WORK INSTRUCTION: State how many lines in the listing below contain the word "screenshot", and write nothing else.

INFORMATION GIVEN:
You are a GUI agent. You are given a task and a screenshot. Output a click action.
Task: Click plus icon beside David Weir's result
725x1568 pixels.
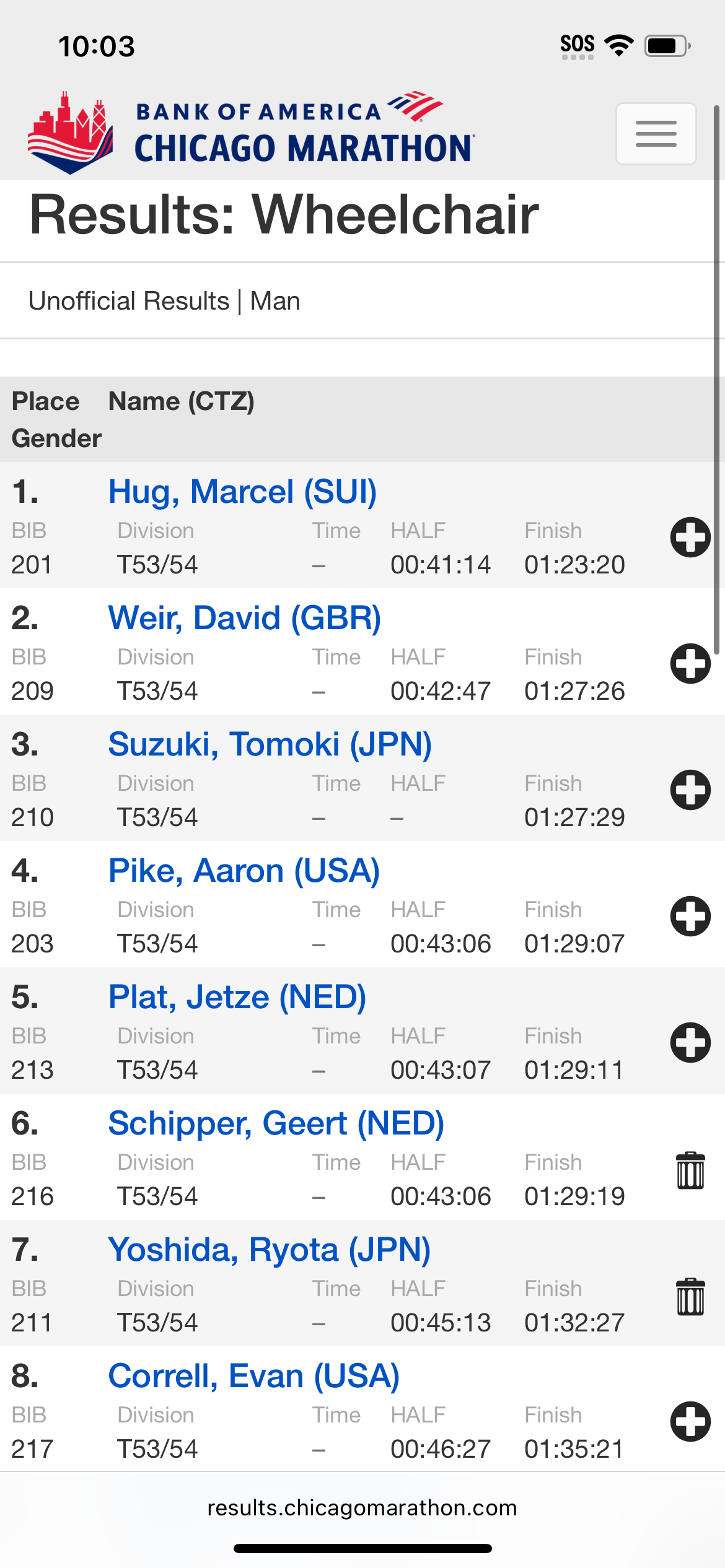pos(690,663)
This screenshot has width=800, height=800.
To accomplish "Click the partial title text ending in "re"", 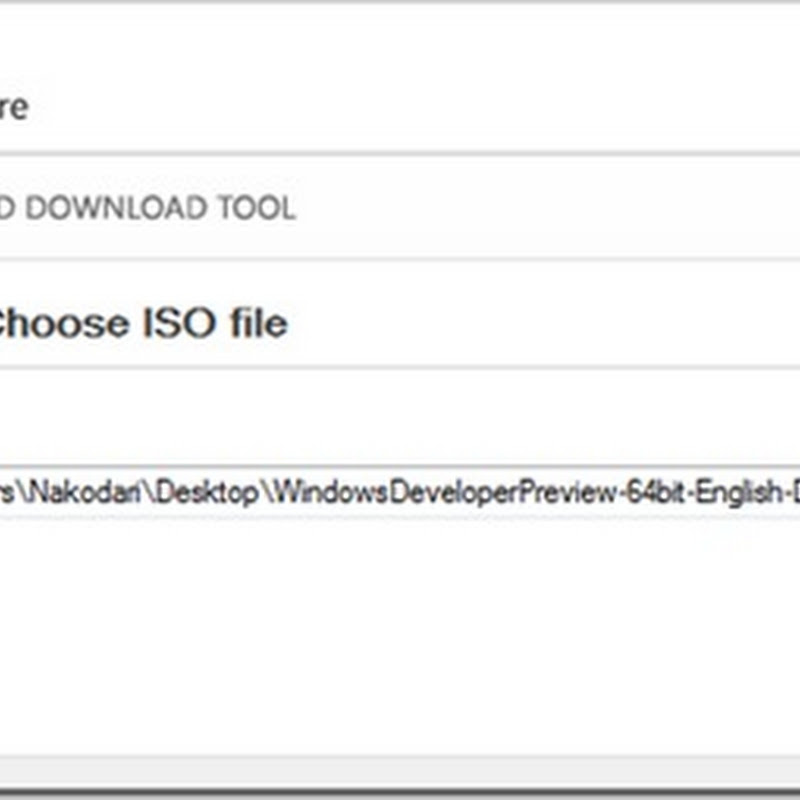I will 12,107.
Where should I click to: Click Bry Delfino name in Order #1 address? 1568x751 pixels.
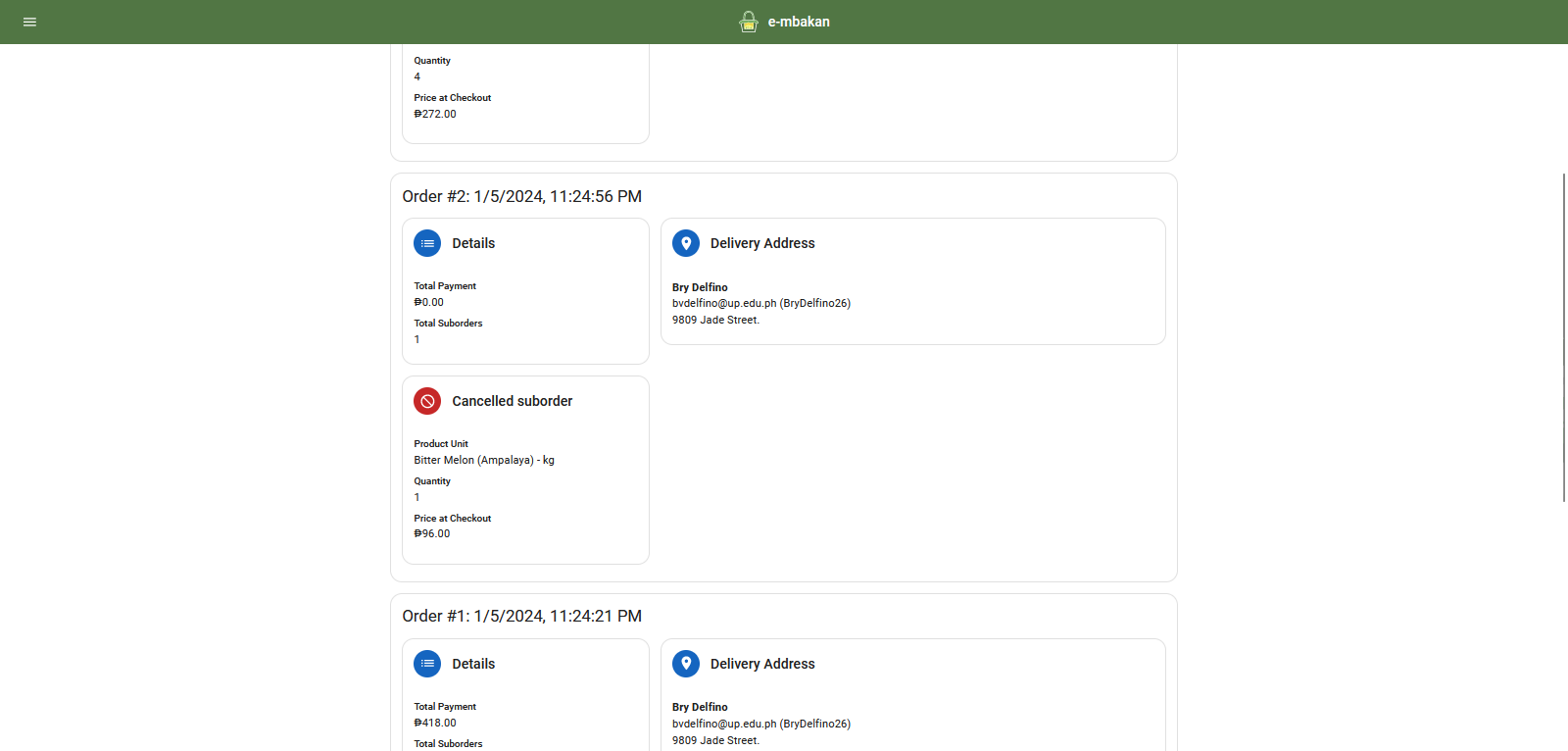coord(700,707)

ANSWER FOR THIS EXERCISE: 2